Blog

Reliable Autonomous Systems

AI/ML / Multiagent

Reliable Autonomous Systems

Autonomous systems must be robust against environmental stresses to be reliable.

Neil Yorke-Smith recently gave a lecture titled “Towards a Framework for Certification of Reliable Autonomous Systems” where he discussed many points from his and his co-author’s paper on arXiv. This is an extremely important topic in AI and multiagent systems, but there are still too few answers, with interesting threads branching out in many different directions.

The beginnings of their three-layer, reference framework for autonomy certification is (quoting)

  1. The separation of high-level control from low-level control in systems architectures. This is a common trend amongst hybrid systems, especially hybrid control systems, whereby discrete decision/control is used to make large (and discrete) step changes in the low-level (continuous) control schemes.
  2. The identification and separation of different forms of high-level control/reasoning. Separate high-level control or decision making can capture a wide range of different reasoning aspects, most commonly ethics or safety. Many of these high-level components give rise to governors/arbiters for assessing options or runtime verification schemes for dynamically monitoring whether the expectations are violated.
  3. The verification and validation of such architectures as the basis for autonomous systems analysis. Fisher, Dennis, and Webster use the above structuring as the basis for the verification of autonomous systems. By separating out low-level control and high-level decision making diverse verification techniques can be used and integrated. In particular, by capturing the high-level reasoning component as a rational agent, stronger formal verification in terms of not just ‘what’ and ‘when’ the system will do something but ‘why’ it chooses to do it can be carried out, hence addressing the core issue with autonomy.

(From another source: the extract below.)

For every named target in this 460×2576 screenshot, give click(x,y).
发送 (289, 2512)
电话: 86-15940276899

I wanted to capture some of my thoughts.

  • To earn an Airline Transport Pilot Certificate, a human pilot requires (in part) 1,500 flight hours. This as a kind of “burn-in” process where the pilot is exposed and challenged by a wide variety of situations. It is a kind of evolutionary process. No certification process can assure 100% infallibility because no situation novelty is boundless, but it does demonstrate a kind of robustness. The goal is to strive for minimal error rates over the range of all realistic situations.
  • It is reasonable to begin the certification requirements for autonomous systems based on the requirements for humans. But humans and computers have different strengths and weaknesses, and these must be taken into account. For example, humans can only learn so much, whereas a computer’s memory capabilities are enormous. And while computer’s current reasoning capabilities are limited, human reasoning is radically more flexible and fluid, able to decide on a course of action given limited and faulty information. Human decision making isn’t infallible, but it is remarkably practical and useful.
  • The key, open issue for me is still the mechanism(s) to assure reliability of the high-level control structures in autonomous systems.